A ausência de medidas de Hemoglobina Glicosilada (HbA1c) pode ser considerada uma limitação deste estudo. Aproximadamente 50% dos pacientes com IAMCSST apresentam alteração no metabolismo da glicose38, e o dado de HbA1c pode ser critério diagnóstico de DM39. Por outro lado, já foi demonstrado que a hiperglicemia de admissão tem um papel prognóstico mais relevante do que HBA1c elevada40, e a HbA1c tem maior significância na predição de eventos a longo prazo do que a curto prazo9,41. A definição utilizada para o diagnóstico de DM (referido pelo paciente) pode ter subestimado o número de pacientes com essa doença, mas é importante ressaltar que o percentual de pacientes com DM incluídos neste estudo foi semelhante ao de relatos anteriores, e a glicemia dos pacientes com DM foi significativamente maior do que aquela dos pacientes sem esse diagnóstico. A avaliação da função ventricular durante a internação ficou a critério da equipe médica assistente, sendo que o protocolo deste estudo não incluiu a coleta rotineira e prospectiva dessa informação. O alto percentual de dados faltantes em relação à essa variável (> 25%) não permitiu sua análise acurada, o que tem sido também uma limitação de outros estudos observacionais incluindo pacientes com IAM submetidos à ICPp.
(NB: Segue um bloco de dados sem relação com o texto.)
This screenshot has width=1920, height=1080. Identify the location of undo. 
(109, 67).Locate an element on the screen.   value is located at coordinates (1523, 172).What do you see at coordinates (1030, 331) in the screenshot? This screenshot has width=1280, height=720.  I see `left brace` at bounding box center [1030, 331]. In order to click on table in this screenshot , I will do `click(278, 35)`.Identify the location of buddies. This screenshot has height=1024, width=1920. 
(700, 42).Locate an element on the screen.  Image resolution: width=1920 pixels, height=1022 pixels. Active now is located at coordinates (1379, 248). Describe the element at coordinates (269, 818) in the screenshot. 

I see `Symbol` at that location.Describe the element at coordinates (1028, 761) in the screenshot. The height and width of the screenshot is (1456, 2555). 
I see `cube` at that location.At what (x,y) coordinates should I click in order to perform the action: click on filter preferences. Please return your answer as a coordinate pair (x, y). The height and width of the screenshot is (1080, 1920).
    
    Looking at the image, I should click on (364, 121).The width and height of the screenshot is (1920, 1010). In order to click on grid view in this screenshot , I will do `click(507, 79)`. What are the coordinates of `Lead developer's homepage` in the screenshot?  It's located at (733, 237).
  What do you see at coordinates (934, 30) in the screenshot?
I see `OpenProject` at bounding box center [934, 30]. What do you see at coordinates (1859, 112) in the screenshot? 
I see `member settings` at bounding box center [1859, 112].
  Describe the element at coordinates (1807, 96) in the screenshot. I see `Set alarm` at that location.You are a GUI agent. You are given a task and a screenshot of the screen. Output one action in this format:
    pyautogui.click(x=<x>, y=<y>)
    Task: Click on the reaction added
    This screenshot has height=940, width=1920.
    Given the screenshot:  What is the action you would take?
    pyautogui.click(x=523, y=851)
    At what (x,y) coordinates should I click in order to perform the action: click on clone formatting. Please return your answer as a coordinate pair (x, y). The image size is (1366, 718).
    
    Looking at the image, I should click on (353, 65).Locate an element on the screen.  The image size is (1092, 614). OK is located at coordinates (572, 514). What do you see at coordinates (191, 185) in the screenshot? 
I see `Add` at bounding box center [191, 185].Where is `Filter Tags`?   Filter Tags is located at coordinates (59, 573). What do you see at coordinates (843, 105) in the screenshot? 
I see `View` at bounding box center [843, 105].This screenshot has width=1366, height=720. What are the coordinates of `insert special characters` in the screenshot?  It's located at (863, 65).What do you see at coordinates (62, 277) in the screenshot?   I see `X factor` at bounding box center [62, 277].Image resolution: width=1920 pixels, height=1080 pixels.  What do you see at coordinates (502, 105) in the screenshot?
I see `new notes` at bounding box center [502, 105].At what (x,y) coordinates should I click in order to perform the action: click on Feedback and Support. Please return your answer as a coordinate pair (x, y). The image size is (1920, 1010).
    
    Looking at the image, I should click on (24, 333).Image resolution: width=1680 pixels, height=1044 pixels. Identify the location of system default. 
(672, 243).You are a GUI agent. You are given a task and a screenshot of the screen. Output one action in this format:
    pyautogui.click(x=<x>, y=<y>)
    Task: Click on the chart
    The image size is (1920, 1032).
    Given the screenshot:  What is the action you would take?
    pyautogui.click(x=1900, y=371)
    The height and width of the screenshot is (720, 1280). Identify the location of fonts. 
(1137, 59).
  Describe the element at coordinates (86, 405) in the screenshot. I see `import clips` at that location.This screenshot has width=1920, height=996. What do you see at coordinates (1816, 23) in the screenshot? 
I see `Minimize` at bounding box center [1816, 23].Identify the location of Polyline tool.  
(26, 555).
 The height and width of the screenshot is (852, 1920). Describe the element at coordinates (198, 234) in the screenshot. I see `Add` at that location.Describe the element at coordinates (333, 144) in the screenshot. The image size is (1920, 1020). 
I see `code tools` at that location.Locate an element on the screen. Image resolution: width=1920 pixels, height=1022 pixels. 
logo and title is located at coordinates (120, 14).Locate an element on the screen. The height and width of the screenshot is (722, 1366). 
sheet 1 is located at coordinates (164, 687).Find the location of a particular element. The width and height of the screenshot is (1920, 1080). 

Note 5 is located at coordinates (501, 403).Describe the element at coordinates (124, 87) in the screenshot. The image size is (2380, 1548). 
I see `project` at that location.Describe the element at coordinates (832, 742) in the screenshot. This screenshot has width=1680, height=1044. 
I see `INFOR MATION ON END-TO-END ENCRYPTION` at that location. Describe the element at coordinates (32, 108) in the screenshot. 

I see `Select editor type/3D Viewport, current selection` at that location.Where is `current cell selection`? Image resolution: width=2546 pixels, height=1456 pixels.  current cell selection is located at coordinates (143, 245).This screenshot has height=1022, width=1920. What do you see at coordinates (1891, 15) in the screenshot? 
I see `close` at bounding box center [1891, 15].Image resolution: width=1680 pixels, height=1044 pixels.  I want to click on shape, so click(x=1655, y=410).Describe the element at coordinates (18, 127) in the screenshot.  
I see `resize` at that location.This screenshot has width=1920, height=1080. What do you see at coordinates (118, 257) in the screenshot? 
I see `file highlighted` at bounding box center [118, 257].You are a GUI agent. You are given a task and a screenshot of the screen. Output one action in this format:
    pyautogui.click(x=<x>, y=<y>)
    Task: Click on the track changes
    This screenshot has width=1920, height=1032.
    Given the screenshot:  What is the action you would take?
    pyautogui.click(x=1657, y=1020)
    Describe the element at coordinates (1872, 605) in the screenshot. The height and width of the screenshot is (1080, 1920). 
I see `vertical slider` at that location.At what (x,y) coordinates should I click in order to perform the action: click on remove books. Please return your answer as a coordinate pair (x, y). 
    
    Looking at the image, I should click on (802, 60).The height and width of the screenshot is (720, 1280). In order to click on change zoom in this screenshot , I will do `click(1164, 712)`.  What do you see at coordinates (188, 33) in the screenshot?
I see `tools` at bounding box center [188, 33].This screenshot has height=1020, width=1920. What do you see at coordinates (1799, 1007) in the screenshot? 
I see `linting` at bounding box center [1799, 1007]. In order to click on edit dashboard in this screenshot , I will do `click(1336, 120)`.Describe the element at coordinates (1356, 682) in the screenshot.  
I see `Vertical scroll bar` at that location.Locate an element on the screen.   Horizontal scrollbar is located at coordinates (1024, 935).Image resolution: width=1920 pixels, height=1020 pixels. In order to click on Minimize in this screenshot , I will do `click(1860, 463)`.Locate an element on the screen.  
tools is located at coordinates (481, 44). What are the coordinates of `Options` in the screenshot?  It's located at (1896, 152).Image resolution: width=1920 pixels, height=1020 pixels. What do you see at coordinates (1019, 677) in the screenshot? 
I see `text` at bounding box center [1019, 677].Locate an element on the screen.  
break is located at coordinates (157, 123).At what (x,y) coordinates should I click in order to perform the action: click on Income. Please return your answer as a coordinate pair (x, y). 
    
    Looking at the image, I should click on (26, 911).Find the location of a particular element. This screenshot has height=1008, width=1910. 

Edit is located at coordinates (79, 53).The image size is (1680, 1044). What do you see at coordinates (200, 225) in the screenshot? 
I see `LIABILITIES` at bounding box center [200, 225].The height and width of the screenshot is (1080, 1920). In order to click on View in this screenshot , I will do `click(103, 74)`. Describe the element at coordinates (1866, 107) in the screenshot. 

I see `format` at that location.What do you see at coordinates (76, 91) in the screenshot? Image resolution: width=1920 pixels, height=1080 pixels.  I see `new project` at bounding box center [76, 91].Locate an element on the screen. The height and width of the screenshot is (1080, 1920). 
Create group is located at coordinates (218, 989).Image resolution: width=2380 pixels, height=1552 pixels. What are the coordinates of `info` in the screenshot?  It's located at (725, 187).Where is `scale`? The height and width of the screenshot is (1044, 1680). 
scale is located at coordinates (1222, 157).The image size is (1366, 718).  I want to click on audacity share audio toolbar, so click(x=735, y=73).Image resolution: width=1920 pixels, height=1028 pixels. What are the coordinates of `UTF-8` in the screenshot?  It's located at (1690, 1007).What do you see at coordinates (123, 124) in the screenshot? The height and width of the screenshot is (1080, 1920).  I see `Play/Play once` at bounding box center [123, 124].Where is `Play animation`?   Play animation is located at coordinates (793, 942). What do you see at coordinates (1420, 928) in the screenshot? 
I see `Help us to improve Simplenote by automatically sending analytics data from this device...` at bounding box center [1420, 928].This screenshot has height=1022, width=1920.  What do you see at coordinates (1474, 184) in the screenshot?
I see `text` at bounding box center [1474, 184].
Esta análise contemporânea com pacientes consecutivos e representativos da prática clínica de um centro terciário em cardiologia intervencionista confirma o risco aumentado de pacientes com DM submetidos à angioplastia primária. Além disso, demonstra o importante papel prognóstico da hiperglicemia na admissão para predição de eventos cardiovasculares a curto prazo, que é independente de várias comorbidades, de outras características clínicas e inclusive do diagnóstico de DM, sendo mais intenso do que este.